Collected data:
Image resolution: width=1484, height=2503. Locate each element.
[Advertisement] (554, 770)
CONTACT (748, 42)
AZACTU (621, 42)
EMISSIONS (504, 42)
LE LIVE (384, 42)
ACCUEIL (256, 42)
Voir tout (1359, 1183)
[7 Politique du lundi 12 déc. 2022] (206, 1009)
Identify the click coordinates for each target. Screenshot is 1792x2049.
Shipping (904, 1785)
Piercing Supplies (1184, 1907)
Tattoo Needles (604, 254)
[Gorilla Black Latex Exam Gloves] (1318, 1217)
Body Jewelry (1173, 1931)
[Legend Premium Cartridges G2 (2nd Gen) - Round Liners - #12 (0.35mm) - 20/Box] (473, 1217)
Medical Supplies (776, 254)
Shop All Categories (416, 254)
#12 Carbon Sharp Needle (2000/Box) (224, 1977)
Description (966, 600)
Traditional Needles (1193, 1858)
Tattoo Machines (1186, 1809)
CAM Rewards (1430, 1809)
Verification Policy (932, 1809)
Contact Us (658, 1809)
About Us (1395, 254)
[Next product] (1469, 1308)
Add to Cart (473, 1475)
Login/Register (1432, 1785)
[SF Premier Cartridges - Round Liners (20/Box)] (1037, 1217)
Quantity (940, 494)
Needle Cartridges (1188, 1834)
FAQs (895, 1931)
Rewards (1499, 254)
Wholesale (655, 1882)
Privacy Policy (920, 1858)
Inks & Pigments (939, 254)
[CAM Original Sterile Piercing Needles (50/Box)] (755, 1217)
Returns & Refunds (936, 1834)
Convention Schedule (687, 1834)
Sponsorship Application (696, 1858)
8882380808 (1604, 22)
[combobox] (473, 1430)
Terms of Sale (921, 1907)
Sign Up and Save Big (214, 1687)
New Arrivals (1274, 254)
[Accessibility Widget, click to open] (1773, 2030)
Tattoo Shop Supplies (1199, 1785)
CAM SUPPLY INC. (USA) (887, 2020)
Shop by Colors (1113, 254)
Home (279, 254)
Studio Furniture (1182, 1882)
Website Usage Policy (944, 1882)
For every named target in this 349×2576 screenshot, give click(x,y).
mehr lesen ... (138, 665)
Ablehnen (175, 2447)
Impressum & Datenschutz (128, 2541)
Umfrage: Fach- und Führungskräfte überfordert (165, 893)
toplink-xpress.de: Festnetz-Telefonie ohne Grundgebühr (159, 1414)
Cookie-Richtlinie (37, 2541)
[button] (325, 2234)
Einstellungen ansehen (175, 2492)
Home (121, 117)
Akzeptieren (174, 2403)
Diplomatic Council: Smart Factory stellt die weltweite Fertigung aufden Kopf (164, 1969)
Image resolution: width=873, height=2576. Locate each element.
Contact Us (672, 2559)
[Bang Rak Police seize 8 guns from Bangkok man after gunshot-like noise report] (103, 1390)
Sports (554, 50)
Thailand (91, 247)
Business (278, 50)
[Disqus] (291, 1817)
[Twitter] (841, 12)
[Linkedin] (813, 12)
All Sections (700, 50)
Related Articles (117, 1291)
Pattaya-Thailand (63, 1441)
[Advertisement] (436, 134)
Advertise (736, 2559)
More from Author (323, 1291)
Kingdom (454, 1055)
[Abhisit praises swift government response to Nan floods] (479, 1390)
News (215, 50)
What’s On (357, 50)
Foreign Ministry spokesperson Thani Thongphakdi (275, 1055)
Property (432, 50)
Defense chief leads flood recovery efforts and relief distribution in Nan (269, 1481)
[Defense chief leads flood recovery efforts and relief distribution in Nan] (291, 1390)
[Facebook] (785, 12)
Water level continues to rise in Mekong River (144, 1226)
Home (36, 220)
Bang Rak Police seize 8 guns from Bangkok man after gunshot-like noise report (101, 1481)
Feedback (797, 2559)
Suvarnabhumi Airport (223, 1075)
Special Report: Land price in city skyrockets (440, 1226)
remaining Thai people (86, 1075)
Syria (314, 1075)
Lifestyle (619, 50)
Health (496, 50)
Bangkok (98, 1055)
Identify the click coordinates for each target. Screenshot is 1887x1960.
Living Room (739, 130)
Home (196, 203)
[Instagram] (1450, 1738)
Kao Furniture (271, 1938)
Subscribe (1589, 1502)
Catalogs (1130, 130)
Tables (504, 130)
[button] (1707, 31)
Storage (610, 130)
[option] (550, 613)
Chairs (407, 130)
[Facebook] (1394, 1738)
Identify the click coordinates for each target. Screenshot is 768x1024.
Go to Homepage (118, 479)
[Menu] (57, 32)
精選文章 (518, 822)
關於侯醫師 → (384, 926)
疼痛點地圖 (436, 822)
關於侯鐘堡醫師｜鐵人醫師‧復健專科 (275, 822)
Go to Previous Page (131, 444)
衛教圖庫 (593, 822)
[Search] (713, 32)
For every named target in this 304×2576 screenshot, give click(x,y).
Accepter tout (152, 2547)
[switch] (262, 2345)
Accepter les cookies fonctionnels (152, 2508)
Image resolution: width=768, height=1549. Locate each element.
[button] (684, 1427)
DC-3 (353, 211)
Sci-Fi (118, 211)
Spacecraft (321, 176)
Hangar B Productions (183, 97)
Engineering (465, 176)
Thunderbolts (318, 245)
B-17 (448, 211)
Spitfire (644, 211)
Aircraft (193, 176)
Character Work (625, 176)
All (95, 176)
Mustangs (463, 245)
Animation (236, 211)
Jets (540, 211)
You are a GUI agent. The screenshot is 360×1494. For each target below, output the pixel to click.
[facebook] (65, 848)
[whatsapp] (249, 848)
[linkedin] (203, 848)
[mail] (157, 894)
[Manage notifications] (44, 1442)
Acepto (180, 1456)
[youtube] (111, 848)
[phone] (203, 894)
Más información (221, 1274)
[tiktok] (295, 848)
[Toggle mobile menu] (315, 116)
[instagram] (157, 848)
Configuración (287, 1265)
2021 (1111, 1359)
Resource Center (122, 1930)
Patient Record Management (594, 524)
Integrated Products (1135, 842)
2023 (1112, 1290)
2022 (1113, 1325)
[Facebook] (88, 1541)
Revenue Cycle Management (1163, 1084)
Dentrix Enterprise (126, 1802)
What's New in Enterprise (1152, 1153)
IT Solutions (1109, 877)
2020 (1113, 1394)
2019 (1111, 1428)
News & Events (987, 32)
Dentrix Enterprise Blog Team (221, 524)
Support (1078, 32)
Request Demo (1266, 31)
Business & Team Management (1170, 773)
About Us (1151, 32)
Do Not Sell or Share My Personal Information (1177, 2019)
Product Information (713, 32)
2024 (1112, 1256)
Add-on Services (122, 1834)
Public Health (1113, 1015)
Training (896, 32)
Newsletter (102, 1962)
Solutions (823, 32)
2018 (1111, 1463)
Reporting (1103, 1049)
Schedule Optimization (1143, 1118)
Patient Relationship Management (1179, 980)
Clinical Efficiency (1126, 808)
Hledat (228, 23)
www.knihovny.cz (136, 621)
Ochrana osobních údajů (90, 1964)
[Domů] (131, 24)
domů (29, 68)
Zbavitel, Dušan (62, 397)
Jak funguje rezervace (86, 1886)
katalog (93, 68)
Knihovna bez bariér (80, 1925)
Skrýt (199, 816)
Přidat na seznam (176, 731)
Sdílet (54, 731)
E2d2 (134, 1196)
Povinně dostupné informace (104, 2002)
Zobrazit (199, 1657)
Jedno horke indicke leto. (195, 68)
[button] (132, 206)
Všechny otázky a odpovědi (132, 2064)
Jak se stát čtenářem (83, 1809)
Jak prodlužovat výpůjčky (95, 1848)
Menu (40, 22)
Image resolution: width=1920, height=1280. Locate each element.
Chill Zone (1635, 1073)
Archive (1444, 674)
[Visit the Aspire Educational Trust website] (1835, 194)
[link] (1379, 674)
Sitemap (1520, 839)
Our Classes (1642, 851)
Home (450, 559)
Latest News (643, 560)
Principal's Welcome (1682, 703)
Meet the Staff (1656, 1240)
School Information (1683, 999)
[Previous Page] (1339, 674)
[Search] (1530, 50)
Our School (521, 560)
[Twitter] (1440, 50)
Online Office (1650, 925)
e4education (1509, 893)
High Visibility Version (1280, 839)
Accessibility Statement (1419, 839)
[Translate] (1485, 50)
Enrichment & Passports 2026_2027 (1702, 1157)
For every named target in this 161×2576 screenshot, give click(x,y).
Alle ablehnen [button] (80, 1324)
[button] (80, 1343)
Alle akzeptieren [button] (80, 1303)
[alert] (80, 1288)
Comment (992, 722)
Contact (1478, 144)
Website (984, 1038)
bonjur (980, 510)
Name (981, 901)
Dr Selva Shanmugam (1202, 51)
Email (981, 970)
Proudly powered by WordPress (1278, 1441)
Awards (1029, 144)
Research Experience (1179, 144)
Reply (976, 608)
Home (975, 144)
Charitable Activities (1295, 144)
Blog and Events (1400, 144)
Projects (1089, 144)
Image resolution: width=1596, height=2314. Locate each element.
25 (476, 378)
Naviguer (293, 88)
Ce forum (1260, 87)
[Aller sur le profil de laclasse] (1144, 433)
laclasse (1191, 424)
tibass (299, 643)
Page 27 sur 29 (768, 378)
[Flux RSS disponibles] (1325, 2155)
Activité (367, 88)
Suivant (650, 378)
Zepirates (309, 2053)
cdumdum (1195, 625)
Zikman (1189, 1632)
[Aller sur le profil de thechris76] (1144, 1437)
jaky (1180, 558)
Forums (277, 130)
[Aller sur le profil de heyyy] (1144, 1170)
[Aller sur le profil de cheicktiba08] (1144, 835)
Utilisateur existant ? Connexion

### [REQUIRED WORK]
Please reproduce, exactly as they appear above, the lines from the line containing "Blog and Events (1400, 144)" up to and including the line containing "Suivant (650, 378)".

### [EXERCISE SOLUTION]
Blog and Events (1400, 144)
Projects (1089, 144)
Image resolution: width=1596, height=2314. Locate each element.
25 (476, 378)
Naviguer (293, 88)
Ce forum (1260, 87)
[Aller sur le profil de laclasse] (1144, 433)
laclasse (1191, 424)
tibass (299, 643)
Page 27 sur 29 (768, 378)
[Flux RSS disponibles] (1325, 2155)
Activité (367, 88)
Suivant (650, 378)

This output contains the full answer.